* **Document excerpt**:
So this post on The Cut by Amy Odell (who did not attend any of my three high schools) really bothered me, not only because of its damning industry narrowness, but also because it contains examples of that tackytacky watching-Jersey-Shore-ironically "meme" (kinna hurra). Here is a picture of Amy Odell. I don't want to get too snipey with it, but the glimpse is telling. Isn't she like any other girl who showers regularly and talks about shopping? Yes, seems to be. Boxford, Massachusetts, the finer suburbs of Cincinnati. You know? And Odell is shocked (shocked) to find that folks might actually think Jersey Shore's Snooki is es-stylish...gosh...this is a lot for me because Snooki is a genius (so are J-Woww and Pauly D and Vinny's mother). And doing stuff, watching stuff, buying stuff 'ironically' is essentially the worst thing ever. I've gotten wrapped up in Jersey Shore because it's a good show, because it's about dancers, glamorous dancers, men and women peacocking and dancing, really dancing, fighting the beat, vibing, vibing, creeping, cooking food, working at the t-shirt stand on the boardwalk. Yes it's narrow—gym and tan and laundry all the time—but the cast don't purport to be observer-reporters of fashion in total; they're just doing them, just them.

* **Listed records**:

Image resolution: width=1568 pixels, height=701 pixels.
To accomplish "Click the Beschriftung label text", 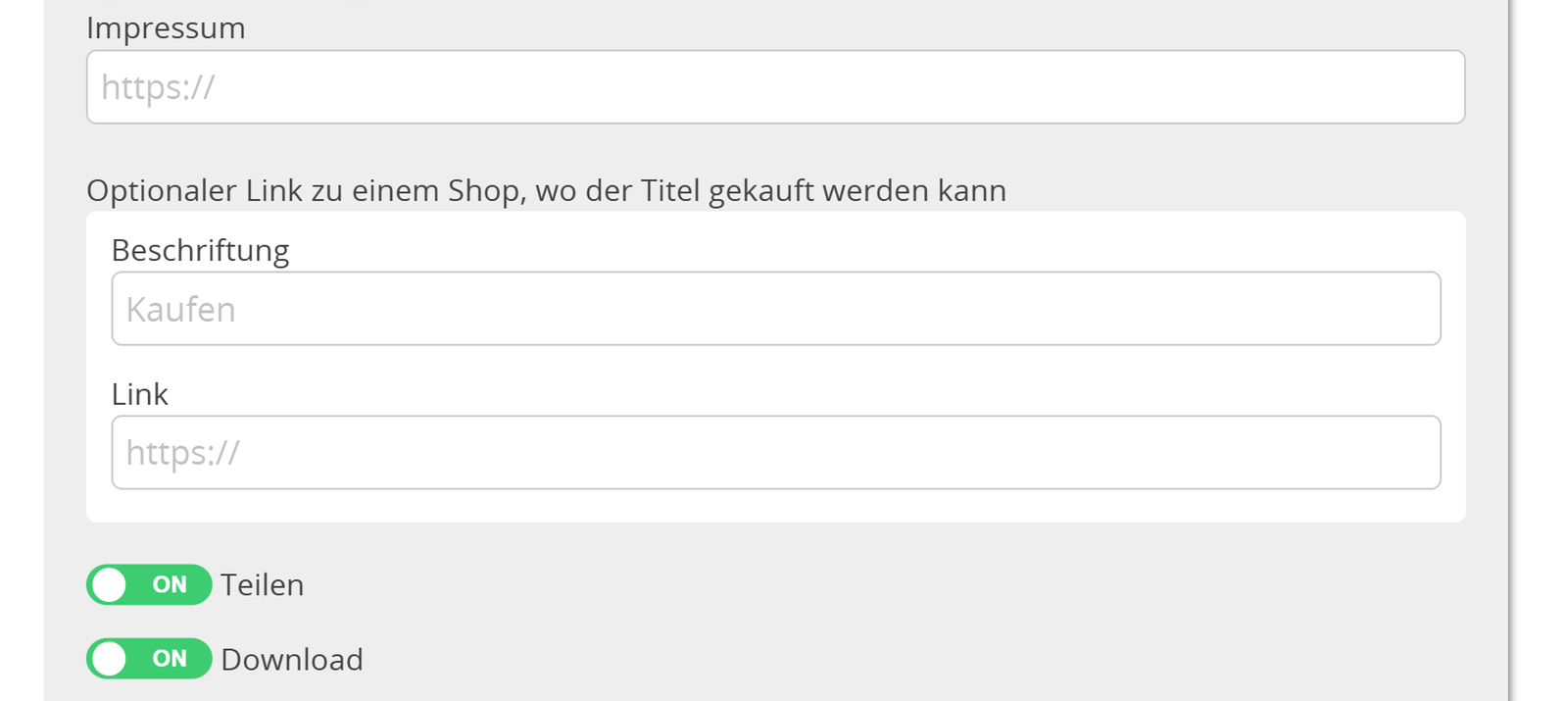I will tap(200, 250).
* * *
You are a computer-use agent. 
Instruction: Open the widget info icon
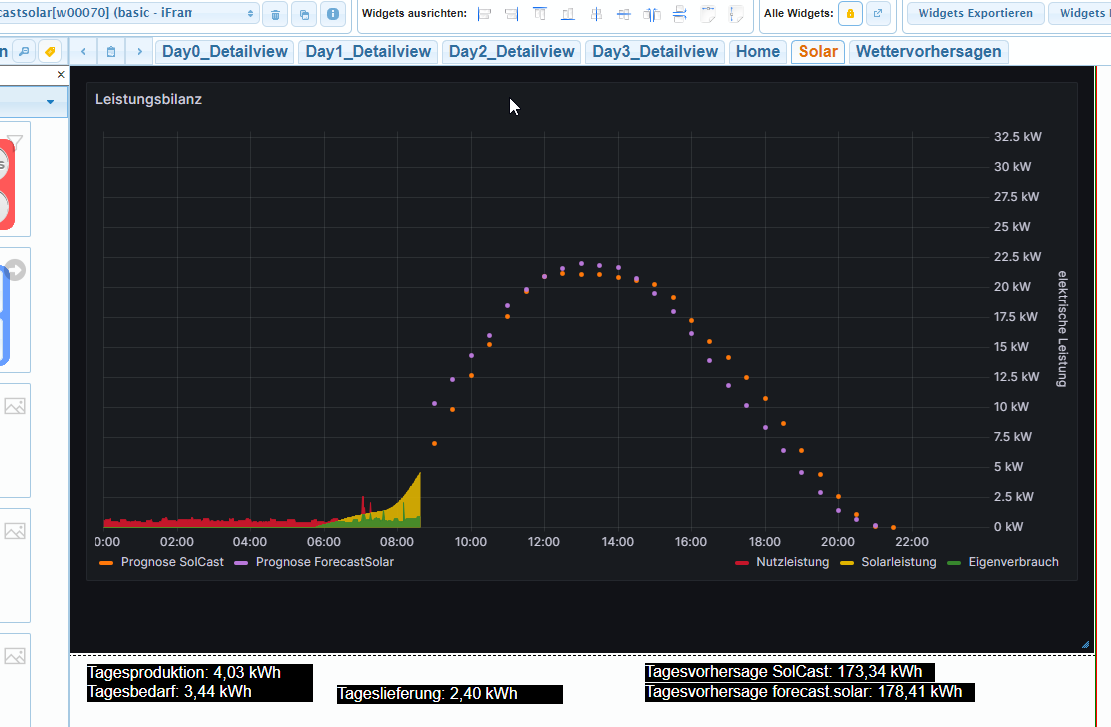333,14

* **What you should do**: In the blog post about Jersey Shore, which three things does the writer say the show is narrowly about "all the time"?

* **Task response**: Gym, tan, and laundry.